Physical characteristics
- Mouth: Sea of Okhotsk
- • location: Uda Bay
- • coordinates: 54°44′26″N 135°18′05″E﻿ / ﻿54.7406°N 135.3014°E
- Length: 457 km (284 mi)
- Basin size: 61,300 km^{2} (23,700 sq mi)

= Uda (Khabarovsk Krai) =

The Uda (У́да, 乌第河) is a river in Khabarovsk Krai, in the Russian Far East. It is 457 km long, and has a drainage basin of 61300 km2.

==Geography==
The Uda flows into the Sea of Okhotsk near the small town Chumikan. It rises south of the eastern Stanovoy Mountains and flows roughly eastwards. It borders the northern side of the Dzhagdy Range. In its lower course it flows close to the northwestern side of the Taikan Range into the Uda Bay of the Sea of Okhotsk near the Shantar Islands. Lake Bokon is located in the lower basin of the river.

===Tributaries===
Its main tributaries are the 229 km long Shevly, the 142 km long Gerbikan and the 134 km long Galam from the right, and the 160 km long Chogar, the 186 km long Dzhana, the 363 km long Maya and the 148 km long Udykhyn from the left.

==History==
From the Treaty of Nerchinsk (1689) to the Treaty of Aigun (1858) its lower course was officially part of the border between Russia and China, although the border was not clearly marked and the area rarely visited. Some of Ivan Moskvitin's men reached the Uda in 1640. The local Lamuts told them of the rivers Zeya and the Amur but would not guide them inland. In 1684 some Cossacks fled from the Manchus on the Zeya, reached Udsk, and went up the Maya to Yakutsk.
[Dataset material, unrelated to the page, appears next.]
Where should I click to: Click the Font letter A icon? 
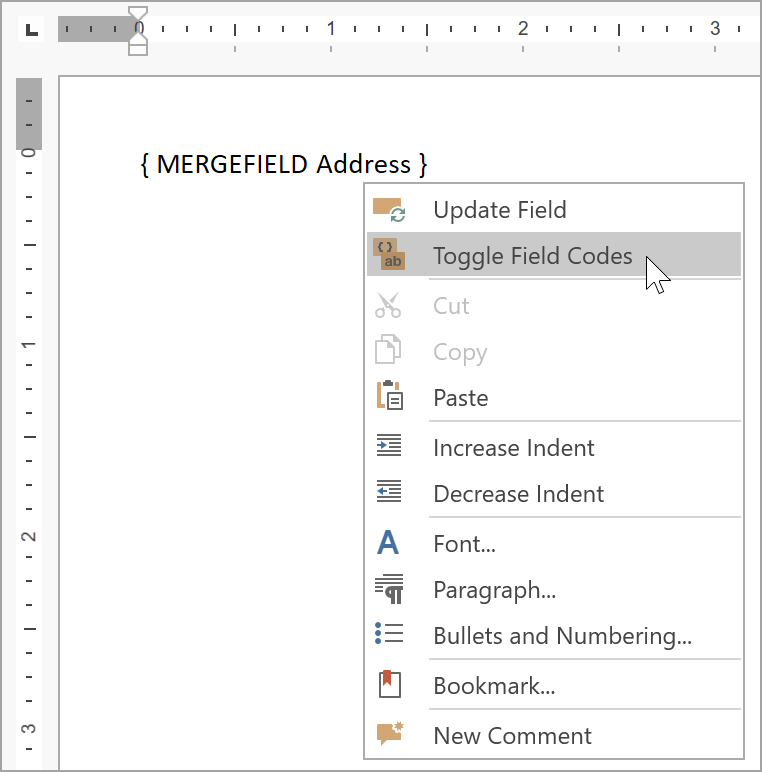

Udsk Ostrog (fort) was founded in 1679, or 1659 on the left bank of the river 47 to 60 mi upstream. There were suggestions to move Okhotsk south to Udsk but this was rejected because of the poor harbor and the proximity of the Chinese border. There were generally about 10 peasant families around the fort trying to produce grain and a few thin cattle, but results were poor. Sometimes seed corn had to be imported. A pood of rye flour that cost half a ruble at Irkutsk cost 8 to 10 rubles at Udsk. The population was 30 in 1690, 200 in 1800 and 164 in 1865.

Yakutsk-Udsk Track: This was an ill-defined route used to supply Udsk from Yakutsk. It was open from April to October but there was some winter travel. Its length was estimated at 698 to 933 mi. It crossed the Amga River at Amginsk, the Aldan River at Kompaneisk and the Uchur River at Uchur Crossing. Pack horses were usually left at Udsk as food for sled dogs or people while the Yakut drivers returned to Yakutsk on foot or skis. In 1750 all the pack horses perished in deep snow resulting in starvation. In 1788 more than 100 horses drowned during the spring snowmelt.